[Pixel coordinate grounding data]
==*==

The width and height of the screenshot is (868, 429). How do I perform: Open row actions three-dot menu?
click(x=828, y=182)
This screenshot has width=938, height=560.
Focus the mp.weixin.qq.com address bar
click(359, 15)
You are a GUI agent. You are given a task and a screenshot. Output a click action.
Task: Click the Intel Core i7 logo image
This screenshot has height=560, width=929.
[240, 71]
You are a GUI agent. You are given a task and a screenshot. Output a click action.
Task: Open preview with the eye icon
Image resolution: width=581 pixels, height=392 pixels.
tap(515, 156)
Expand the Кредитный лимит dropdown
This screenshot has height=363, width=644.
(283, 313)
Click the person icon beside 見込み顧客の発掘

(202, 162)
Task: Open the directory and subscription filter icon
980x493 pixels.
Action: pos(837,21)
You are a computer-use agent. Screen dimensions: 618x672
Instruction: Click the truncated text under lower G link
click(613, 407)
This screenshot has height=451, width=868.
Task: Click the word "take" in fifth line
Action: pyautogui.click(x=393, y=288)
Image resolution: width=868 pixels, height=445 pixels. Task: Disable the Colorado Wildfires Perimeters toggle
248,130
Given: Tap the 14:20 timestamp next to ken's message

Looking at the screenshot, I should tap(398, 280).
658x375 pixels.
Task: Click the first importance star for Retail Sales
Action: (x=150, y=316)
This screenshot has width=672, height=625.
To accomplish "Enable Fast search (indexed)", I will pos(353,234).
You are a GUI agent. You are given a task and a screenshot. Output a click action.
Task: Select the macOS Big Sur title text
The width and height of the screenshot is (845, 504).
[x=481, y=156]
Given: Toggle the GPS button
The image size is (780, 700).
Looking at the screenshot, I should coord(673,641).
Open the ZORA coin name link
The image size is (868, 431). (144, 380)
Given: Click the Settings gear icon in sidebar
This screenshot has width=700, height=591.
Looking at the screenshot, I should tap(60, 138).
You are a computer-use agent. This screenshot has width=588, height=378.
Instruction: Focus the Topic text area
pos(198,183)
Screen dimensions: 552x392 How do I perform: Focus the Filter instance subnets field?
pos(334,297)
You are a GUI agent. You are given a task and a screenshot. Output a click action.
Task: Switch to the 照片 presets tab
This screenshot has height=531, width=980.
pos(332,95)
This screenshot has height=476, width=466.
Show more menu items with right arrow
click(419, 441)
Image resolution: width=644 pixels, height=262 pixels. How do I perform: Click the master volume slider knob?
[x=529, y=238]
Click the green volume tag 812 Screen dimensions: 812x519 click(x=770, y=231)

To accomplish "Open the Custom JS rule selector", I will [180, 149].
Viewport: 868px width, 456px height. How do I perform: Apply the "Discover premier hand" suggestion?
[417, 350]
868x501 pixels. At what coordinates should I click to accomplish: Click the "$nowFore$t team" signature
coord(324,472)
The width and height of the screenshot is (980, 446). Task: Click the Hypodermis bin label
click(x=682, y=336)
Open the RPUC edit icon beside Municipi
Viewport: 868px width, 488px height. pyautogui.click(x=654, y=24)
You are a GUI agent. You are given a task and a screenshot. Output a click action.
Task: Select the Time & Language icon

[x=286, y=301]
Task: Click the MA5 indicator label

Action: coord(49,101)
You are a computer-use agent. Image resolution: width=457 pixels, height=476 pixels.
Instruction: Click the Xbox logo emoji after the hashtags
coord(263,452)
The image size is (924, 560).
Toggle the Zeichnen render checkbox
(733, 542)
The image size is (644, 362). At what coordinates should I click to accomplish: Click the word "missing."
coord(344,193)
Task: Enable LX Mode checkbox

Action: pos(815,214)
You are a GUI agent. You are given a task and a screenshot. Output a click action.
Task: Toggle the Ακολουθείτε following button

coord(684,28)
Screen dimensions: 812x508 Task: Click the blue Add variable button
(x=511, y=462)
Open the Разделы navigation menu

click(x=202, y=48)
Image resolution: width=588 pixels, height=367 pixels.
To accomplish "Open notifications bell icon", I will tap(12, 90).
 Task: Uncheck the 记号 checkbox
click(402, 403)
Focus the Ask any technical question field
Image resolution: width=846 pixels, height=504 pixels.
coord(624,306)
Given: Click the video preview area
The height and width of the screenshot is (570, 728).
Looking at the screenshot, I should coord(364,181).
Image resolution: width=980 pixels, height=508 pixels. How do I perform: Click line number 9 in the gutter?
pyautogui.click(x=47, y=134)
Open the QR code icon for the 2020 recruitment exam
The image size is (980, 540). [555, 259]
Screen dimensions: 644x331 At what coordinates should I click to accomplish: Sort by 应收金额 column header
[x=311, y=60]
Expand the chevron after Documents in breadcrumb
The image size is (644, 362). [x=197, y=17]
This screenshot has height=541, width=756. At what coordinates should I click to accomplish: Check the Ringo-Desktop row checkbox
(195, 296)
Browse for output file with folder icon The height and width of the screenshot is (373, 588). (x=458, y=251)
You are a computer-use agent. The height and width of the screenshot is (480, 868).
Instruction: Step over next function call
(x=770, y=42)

==*==

→ **Exercise objective**: Which lines of the data include the word "will"? Copy each one.

→ **Response below**:
To accomplish "Enable Fast search (indexed)", I will pos(353,234).
To accomplish "Open the Custom JS rule selector", I will [180, 149].
To accomplish "Open notifications bell icon", I will tap(12, 90).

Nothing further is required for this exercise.